# CS计算机代考程序代写 algorithm decision tree cache IEOR 142: Introduction to Machine Learning and Data Analytics, Spring 2021

IEOR 142: Introduction to Machine Learning and Data Analytics, Spring 2021
Name:
Instructions:
Practice Midterm Exam 2
March 2021
1. Answer the questions in the spaces provided on the question sheets. If you run out of room for an answer, continue on the back of the page.
2. You are allowed one (double sided) 8.5 x 11 inch note sheet and a simple pocket calculator. The use of any other note sheets, textbook, computer, cell phone, other electronic device besides a simple pocket calculator, or other study aid is not permitted.
3. You will have until 5:00PM to turn in the exam.
expression involving simple arithmetic operations (such as 2(1) + 1(0.7)).
5. Good luck!
1

IEOR 142 Practice Midterm Exam, Page 2 of 15 March 2021
1 True/False and Multiple Choice Questions – 48 Points
Instructions: Please circle exactly one response for each of the following 16 questions. Each question is worth 3 points. There will be no partial credit for these questions.
1. In logistic regression, it is assumed that the dependent variable Y corresponds to a probability value in the interval [0, 1].
A. True B. False
Call:
lm(formula = PRP ~ MYCT + MMIN + MMAX + CACH + CHMIN + CHMAX,
data = train.cpu)
Residuals:
Min 1Q Median 3Q Max
-168.674 -15.280 1.707 20.551 229.450
Coefficients:
Estimate Std. Error t value
Pr(>|t|)
0.00181 **
0.08437 .
(Intercept) -28.27
MYCT 0.02895
MMIN 0.01806
MMAX 0.002705
CACH 0.6985
CHMIN 2.906
CHMAX 0.3732

8.888105 -3.18
0.016653
0.001742
0.000695
0.139216
0.969768
0.276328
1.74
10.37 < 0.0000000000000002 *** 3.89 5.02 3.00 1.35 0.00015 *** 0.0000016 *** 0.00323 ** 0.17897 Signif. codes: 0 ‘***’ 0.001 ‘**’ 0.01 ‘*’ 0.05 ‘.’ 0.1 ‘ ’ 1 Residual standard error: 48.67 on 138 degrees of freedom Multiple R-squared: 0.88, Adjusted R-squared: 0.8748 F-statistic: 168.7 on 6 and 138 DF, p-value: < 0.00000000000000022 The training data was further used to compute a correlation table, the output of which is given below. > cor(train.cpu)
MYCT MMIN MMAX CACH CHMIN CHMAX PRP
MYCT 1.0000000 -0.3248537 -0.4116224 -0.3358850 -0.3046321 -0.2948241 -0.3240128
MMIN -0.3248537 1.0000000 0.7968010 0.5795231 0.5764991 0.2821091 0.8907329
MMAX -0.4116224 0.7968010 1.0000000 0.5445642 0.5800799 0.3708809 0.8150132
CACH -0.3358850 0.5795231 0.5445642 1.0000000 0.5731102 0.3622669 0.6974907
CHMIN -0.3046321 0.5764991 0.5800799 0.5731102 1.0000000 0.5812387 0.6887875
CHMAX -0.2948241 0.2821091 0.3708809 0.3622669 0.5812387 1.0000000 0.4107311
PRP -0.3240128 0.8907329 0.8150132 0.6974907 0.6887875 0.4107311 1.0000000
Furthermore, variance inflation factors for the independent variables in the linear regression model were also computed.
> vif(mod1)
MYCT MMIN MMAX CACH CHMIN CHMAX
1.258289 3.139825 3.138405 1.777128 2.292270 1.589360

IEOR 142 Practice Midterm Exam, Page 8 of 15 March 2021
(a) (4 points) A CPU manufacturer is considering a new model with machine cycle time of 75 nanosec- onds, minimum main memory of 2,500 kilobytes, maximum main memory of 10,000 kilobytes, cache memory of 30 kilobytes, a minimum of 4 channels and a maximum of 8 channels. Use the R output on the previous pages to make a prediction for the published relative performance of the proposed CPU model.
(b) (4 points) Is there a high degree of multicollinearity present in the training set? On what have you based your answer?

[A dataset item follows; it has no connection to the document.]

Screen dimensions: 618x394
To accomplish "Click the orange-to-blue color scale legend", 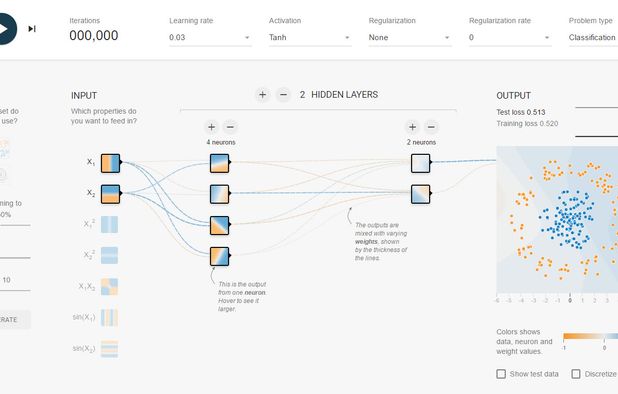I will pos(590,336).
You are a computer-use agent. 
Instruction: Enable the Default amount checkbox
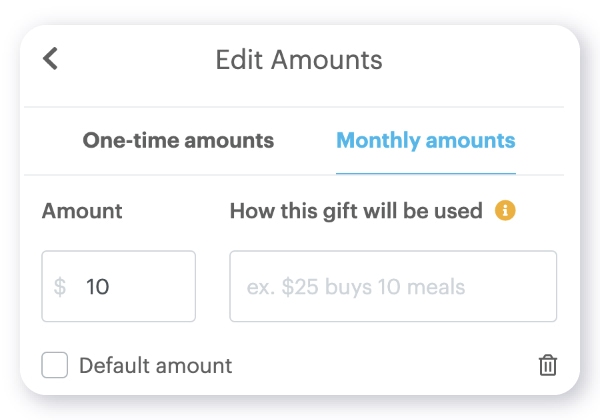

IEOR 142 Practice Midterm Exam, Page 9 of 15 March 2021 (c) (4 points) Based on the R output on the previous pages, is there enough evidence to conclude that
the true coefficient corresponding to CHMAX is not equal to 0? On what have you based your answer?
(d) (4 points) Consider adding a new independent variable to the model called CHAVG, which is defined as CHAVG = (CHMIN + CHMAX)/2. Is it possible for this new variable to improve the linear regression model for predicting PRP? Explain your answer.
(e) (4 points) Consider adding a new independent variable to the model called CACHSQUARED, which is defined as CACHSQUARED = (CACH)2. Is it possible for this new variable to improve the linear regression model for predicting PRP? Explain your answer.

IEOR 142 Practice Midterm Exam, Page 10 of 15 March 2021
2. (10 points) Please answer the following two questions concerning Bagging and Random Forests.
(a) (5 points) Andrew has ambitiously tried to write his own code for Bagging (Bootstrap Aggregation) of CART models. Unfortunately, he has a bug in his code when generating the bootstrap datasets because he accidentally implemented sampling without replacement (instead of sampling with re- placement). You may assume that there are no other bugs in the Bagging code. Andrew is now preparing to run some experiments on several different datasets (both regression and classification problems) in order to compare the test set performance of his Bagging implementation with that of the basic CART method with cp = 0 and all other parameters set to their default values. You may also assume that these other parameters for CART are set to the same default values within the Bagging code. What do you expect the results of Andrew’s experiments to be? In other words, how do you expect the test set performance of Andrew’s Bagging implementation to compare to that of CART with cp = 0? Briefly explain your response.

IEOR 142 Practice Midterm Exam, Page 11 of 15 March 2021
(b) (5 points) Meng has now decided to write her own code for Random Forests, using Andrew’s code with the same bug (sampling without replacement instead of sampling with replacement) as a starting point. You may assume that there are no other bugs in her Random Forests code and that mtry (a.k.a. m) is set to something less than the number of features p. Meng is now preparing to run some tests on several different datasets (both regression and classification problems) in order to compare the test set performance of her Random Forests implementation with that of the basic CART method with cp = 0. What do you expect the results of Meng’s experiments to be? In other words, how do you expect the test set performance of Meng’s Random Forests implementation to compare to that of CART with cp = 0? Briefly explain your response.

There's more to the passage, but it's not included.